• _EXERCISE PROMPT_
Check each line of the records below and collect those holding "pixel".

++++ RECORDS FOR PROCESSING

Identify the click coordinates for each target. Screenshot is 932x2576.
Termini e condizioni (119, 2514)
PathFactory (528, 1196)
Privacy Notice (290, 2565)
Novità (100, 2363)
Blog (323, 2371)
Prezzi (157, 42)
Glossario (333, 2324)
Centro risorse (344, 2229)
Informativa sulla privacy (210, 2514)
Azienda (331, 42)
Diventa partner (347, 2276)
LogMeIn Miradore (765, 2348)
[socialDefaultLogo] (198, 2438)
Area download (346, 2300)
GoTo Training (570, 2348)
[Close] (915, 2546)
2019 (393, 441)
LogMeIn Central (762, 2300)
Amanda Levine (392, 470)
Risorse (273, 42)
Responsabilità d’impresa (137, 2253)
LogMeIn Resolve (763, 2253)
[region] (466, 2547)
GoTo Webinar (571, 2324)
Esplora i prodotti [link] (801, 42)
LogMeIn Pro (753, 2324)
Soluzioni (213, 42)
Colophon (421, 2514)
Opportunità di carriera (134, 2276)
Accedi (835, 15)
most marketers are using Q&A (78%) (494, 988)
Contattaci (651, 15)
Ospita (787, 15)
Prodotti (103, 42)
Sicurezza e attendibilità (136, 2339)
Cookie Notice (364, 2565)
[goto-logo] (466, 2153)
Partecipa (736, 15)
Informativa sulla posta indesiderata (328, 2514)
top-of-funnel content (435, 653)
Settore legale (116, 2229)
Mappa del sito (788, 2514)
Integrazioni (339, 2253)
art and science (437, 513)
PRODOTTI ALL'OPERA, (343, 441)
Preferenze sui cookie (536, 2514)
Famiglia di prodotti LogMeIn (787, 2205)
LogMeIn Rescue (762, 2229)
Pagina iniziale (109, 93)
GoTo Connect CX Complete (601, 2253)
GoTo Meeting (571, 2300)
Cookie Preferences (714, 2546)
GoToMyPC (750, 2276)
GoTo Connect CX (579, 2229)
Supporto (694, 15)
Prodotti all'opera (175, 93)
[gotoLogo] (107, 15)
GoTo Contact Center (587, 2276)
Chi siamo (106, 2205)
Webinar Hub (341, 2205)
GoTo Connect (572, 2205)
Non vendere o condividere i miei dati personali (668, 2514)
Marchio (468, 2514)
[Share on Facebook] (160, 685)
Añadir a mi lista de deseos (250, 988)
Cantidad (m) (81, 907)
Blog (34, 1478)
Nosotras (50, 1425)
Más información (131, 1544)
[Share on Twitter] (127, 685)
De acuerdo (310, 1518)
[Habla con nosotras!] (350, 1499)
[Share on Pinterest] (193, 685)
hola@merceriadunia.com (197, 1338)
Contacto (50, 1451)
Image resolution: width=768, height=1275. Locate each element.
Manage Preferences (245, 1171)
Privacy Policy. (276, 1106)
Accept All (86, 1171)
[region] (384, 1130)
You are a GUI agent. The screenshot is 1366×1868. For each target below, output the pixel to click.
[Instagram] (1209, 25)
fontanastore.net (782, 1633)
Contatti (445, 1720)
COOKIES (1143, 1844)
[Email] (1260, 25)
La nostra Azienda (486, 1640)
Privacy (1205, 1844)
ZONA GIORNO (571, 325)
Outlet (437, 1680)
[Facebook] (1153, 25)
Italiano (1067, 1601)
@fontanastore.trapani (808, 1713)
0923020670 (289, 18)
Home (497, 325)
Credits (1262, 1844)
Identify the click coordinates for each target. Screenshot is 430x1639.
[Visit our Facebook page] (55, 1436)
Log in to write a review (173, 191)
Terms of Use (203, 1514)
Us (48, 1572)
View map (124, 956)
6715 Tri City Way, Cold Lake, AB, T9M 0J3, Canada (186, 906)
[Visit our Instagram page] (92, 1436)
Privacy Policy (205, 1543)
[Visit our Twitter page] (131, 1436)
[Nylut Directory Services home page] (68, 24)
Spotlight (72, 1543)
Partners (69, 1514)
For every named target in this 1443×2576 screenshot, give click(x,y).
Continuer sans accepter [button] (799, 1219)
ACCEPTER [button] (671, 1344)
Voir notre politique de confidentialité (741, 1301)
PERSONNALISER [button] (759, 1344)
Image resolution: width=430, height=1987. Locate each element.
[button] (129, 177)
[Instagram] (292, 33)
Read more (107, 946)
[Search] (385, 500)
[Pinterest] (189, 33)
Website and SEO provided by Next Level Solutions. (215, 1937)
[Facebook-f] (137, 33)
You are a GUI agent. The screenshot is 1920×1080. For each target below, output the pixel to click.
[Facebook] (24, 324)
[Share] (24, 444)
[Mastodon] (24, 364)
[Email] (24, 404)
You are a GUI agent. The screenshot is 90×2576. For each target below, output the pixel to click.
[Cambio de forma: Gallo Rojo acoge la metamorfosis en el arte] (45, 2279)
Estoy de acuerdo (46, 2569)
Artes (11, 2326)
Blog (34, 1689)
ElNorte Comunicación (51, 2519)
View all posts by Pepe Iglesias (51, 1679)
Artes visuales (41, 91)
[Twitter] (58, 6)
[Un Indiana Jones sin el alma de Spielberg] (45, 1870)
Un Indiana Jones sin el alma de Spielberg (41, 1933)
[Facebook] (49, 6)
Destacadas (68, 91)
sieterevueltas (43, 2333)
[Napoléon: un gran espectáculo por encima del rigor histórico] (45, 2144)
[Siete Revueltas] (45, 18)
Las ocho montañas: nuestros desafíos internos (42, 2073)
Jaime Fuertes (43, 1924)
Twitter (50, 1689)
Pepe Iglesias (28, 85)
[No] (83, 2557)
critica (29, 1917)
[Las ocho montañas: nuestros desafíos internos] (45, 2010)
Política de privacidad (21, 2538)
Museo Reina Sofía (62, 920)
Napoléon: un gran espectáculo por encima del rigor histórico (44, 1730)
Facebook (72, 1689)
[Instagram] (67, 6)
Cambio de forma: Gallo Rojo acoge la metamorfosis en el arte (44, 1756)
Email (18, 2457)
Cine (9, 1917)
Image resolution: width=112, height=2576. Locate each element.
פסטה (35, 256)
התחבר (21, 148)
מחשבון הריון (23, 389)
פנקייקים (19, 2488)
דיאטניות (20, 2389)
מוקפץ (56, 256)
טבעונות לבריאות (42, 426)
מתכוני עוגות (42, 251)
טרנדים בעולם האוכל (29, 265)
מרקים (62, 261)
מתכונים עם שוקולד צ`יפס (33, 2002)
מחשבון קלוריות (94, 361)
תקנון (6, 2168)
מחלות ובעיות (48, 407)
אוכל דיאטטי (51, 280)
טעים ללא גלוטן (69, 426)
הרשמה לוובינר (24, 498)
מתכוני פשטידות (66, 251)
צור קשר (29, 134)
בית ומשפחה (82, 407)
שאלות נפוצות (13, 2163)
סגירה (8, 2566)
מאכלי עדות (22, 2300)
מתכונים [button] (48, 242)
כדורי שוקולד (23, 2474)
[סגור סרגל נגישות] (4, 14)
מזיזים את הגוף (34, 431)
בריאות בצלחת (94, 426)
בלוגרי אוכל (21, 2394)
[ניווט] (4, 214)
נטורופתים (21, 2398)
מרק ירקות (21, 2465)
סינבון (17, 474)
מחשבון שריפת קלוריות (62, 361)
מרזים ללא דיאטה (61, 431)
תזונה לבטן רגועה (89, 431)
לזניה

++++++++

• _RESPONSE AREA_
You are a GUI agent. The screenshot is 1366×1868. For each target below, output the pixel to click.
You are a GUI agent. The screenshot is 1920×1080. For each target below, output the pixel to click.
You are a GUI agent. The screenshot is 90×2576. For each target below, output the pixel to click.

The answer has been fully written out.